When Coleen shares her opinions she caveats it with notes about how people might react; the social media abuse has left its mark.

When she returns home she takes comfort in a small menagerie of pets; the miniature goats she has are especially helpful as they don’t judge her opinions, or how she looks.

If anything is getting her goat, so to speak, then she recommends speaking to a professional.

“We have physical check-ups but no one actually does an MOT on their mental health, do they?” she says.

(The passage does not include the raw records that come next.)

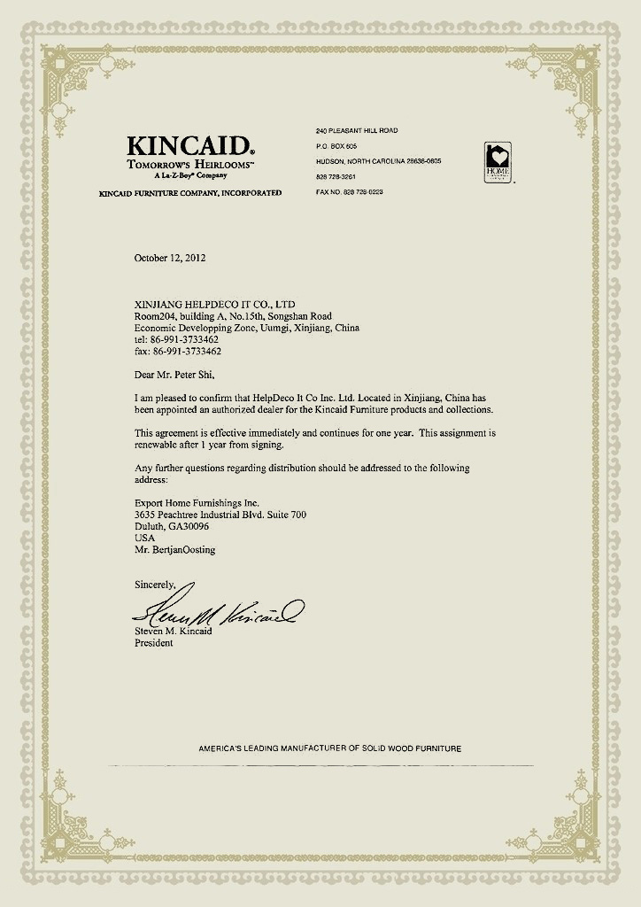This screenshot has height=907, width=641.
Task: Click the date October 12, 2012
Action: click(170, 258)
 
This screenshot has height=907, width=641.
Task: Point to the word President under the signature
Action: click(154, 643)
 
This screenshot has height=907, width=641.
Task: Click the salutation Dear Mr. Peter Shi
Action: click(174, 374)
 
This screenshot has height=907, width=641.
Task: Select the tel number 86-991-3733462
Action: click(177, 339)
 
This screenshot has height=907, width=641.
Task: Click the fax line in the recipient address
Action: click(177, 351)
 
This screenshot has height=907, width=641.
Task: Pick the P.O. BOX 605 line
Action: click(336, 145)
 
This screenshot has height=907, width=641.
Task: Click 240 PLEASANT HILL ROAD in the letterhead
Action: click(357, 130)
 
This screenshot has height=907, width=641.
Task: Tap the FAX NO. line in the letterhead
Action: click(350, 192)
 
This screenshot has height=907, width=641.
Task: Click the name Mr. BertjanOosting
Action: click(174, 549)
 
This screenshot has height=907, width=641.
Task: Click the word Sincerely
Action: click(155, 585)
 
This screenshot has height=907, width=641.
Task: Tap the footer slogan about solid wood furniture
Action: click(330, 748)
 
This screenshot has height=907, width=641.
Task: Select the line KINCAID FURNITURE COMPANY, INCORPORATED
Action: click(190, 192)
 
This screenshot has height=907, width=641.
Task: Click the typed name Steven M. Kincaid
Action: click(175, 631)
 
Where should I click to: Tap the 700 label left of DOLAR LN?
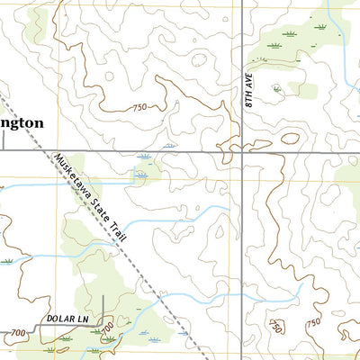click(17, 333)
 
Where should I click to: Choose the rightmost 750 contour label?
click(312, 323)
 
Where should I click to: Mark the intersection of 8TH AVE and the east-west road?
click(242, 150)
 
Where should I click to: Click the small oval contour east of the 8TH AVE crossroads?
click(290, 139)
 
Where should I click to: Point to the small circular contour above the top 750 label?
click(108, 76)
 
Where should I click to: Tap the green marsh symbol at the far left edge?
click(7, 261)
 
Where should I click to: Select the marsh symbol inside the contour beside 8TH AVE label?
click(276, 88)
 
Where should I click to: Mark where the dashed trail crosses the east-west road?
click(49, 150)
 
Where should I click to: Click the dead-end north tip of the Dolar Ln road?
click(104, 296)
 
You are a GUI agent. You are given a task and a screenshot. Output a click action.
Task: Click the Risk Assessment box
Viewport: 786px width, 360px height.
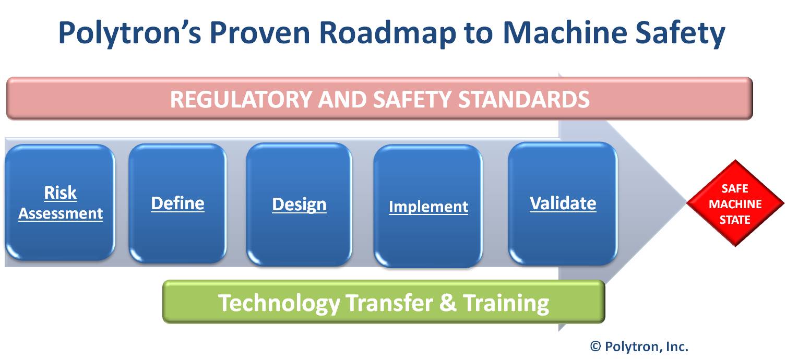pyautogui.click(x=60, y=202)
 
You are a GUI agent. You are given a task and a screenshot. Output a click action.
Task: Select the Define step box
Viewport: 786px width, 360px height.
pyautogui.click(x=177, y=203)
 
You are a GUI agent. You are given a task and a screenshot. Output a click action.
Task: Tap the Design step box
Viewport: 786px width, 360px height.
pyautogui.click(x=299, y=204)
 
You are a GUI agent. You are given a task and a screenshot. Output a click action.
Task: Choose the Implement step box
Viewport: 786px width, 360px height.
pyautogui.click(x=428, y=206)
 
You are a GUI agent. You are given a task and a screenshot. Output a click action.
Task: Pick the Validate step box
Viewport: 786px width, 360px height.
pyautogui.click(x=563, y=203)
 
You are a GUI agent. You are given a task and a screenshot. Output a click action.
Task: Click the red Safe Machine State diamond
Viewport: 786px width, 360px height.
pyautogui.click(x=735, y=203)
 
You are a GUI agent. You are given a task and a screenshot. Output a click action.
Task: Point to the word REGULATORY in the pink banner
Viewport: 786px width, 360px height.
pyautogui.click(x=242, y=99)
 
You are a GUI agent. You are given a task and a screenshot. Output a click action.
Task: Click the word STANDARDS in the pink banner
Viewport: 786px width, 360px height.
pyautogui.click(x=523, y=99)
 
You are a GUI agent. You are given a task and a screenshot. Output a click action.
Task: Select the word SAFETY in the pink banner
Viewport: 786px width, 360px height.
pyautogui.click(x=412, y=99)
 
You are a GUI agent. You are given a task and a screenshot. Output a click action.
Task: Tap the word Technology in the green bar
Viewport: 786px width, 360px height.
pyautogui.click(x=279, y=303)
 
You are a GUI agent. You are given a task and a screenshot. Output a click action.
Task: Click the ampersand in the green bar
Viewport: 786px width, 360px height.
pyautogui.click(x=448, y=302)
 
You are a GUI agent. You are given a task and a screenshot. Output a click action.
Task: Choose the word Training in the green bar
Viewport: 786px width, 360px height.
pyautogui.click(x=506, y=303)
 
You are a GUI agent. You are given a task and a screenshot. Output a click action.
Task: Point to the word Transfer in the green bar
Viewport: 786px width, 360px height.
pyautogui.click(x=389, y=302)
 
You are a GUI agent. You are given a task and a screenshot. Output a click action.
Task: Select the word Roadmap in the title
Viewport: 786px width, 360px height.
pyautogui.click(x=388, y=33)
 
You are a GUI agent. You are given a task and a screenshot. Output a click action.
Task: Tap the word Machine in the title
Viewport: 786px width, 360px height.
pyautogui.click(x=565, y=32)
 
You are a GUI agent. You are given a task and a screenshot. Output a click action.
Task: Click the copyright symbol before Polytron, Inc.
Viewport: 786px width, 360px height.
pyautogui.click(x=596, y=346)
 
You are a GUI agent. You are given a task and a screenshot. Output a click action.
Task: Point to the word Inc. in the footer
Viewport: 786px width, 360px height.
pyautogui.click(x=677, y=346)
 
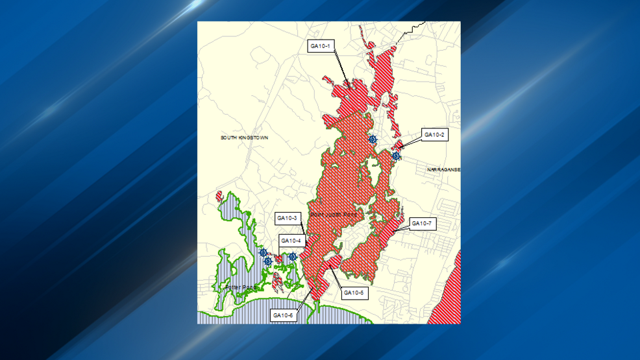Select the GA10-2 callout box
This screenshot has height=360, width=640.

“Sometimes it’s just nice to go and speak to someone and get everything off your chest. But it’s especially useful if you’re going through anything, whether it’s a relationship problem or a bereavement.

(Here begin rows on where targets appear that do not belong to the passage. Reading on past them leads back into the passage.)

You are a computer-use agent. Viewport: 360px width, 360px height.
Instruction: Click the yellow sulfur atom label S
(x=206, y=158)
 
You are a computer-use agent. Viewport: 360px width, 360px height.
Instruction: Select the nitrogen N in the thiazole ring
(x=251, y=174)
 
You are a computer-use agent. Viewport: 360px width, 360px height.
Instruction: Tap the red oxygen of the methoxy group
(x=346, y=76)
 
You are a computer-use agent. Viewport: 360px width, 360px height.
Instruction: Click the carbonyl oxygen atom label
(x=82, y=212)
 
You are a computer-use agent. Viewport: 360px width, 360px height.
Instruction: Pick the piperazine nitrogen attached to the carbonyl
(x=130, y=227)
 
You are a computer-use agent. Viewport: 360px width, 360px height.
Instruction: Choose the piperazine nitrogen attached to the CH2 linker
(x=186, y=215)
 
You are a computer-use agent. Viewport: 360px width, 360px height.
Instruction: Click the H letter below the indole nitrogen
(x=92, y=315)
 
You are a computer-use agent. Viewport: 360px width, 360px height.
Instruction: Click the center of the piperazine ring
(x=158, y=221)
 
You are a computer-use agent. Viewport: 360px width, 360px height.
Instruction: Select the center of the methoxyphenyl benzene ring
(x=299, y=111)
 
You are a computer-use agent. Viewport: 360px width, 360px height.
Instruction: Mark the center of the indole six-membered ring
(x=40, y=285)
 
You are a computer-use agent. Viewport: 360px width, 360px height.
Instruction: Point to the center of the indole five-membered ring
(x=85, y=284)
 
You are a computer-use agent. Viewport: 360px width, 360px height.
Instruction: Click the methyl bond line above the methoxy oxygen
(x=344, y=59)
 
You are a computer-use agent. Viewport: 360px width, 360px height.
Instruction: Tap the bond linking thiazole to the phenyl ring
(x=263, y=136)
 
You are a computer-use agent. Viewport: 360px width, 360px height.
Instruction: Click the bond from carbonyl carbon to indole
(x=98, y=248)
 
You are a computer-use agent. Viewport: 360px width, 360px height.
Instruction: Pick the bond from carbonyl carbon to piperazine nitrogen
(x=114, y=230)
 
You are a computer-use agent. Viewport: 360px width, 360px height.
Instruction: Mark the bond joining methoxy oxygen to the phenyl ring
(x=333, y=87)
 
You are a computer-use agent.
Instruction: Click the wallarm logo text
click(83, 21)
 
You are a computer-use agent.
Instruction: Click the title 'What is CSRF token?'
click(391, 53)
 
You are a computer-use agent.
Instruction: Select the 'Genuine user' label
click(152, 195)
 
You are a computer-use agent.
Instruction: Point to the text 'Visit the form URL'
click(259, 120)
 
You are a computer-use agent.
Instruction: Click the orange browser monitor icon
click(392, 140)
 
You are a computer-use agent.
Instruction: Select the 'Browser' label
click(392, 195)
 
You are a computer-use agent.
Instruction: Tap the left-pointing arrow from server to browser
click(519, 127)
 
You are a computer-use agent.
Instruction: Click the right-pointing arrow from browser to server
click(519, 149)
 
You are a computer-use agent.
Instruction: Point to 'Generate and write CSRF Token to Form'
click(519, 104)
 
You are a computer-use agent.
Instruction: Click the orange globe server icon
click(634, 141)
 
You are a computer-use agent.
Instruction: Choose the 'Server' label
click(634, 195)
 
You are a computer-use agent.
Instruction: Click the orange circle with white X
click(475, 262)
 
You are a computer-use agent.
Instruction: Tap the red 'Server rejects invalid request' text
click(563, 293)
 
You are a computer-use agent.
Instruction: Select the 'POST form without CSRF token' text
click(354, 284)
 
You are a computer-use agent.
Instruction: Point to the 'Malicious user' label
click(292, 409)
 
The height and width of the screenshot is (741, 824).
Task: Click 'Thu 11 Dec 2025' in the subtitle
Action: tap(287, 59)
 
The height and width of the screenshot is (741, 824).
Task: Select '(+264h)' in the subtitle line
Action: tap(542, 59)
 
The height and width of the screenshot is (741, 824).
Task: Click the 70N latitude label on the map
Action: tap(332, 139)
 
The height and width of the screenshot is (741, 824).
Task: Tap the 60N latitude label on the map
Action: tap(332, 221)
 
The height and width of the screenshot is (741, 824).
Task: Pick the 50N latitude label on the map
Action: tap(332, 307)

“For me, it was a blessing and I know for my sisters, it has been, too. Some people find it hard to talk, or say they couldn’t talk to a stranger about things like grief.

“You’d be shocked at how much you’ll share. Sometimes you’re more open when you talk to a stranger than with someone you know.”

And when it comes to sharing your opinions – with strangers, millions of viewers, or just a friend over a cup of tea – Coleen knows what she’s talking about.


Coleen on Shane divorce

© Ken McKay/Shutterstock
With then-husband Shane Richie in 1997 (Pic: Ken McKay/Shutterstock)

From Live. Laugh. Love: Lessons I’ve Learned, Coleen Nolan, published Oct 28 by Constable, £16.99

My divorce from Shane was bizarre, really, as we always got on so well. While he treated me terribly at times towards the end, we had got married for a reason – because we loved each other and had a lot of fun.

At the root of it all, we’ve always got on really well. Even when things were bad between us we’d still end up making each other laugh – and, sometimes, in the strangest of circumstances.

Every time we went to court we’d end up going for a coffee afterwards. Our solicitors used to look at each other and shake their heads, saying: “What the heck are they doing?”

The only downside to this was that Shane took ages to sign the papers. “Have you signed those papers from the solicitor?” I used to say to him.

“Shut up!” he’d reply. “As if you’re going to divorce me!”

We’d always been such great mates, you see, that having to be serious with each other about such a depressing subject was difficult. The temptation was always just to laugh everything off and, had I not eventually forced myself to be hard on him, we’d probably still have been married.

He’d have said: “I’ll tell you what, Col, let’s not bother getting divorced. We’ll go for a coffee instead.”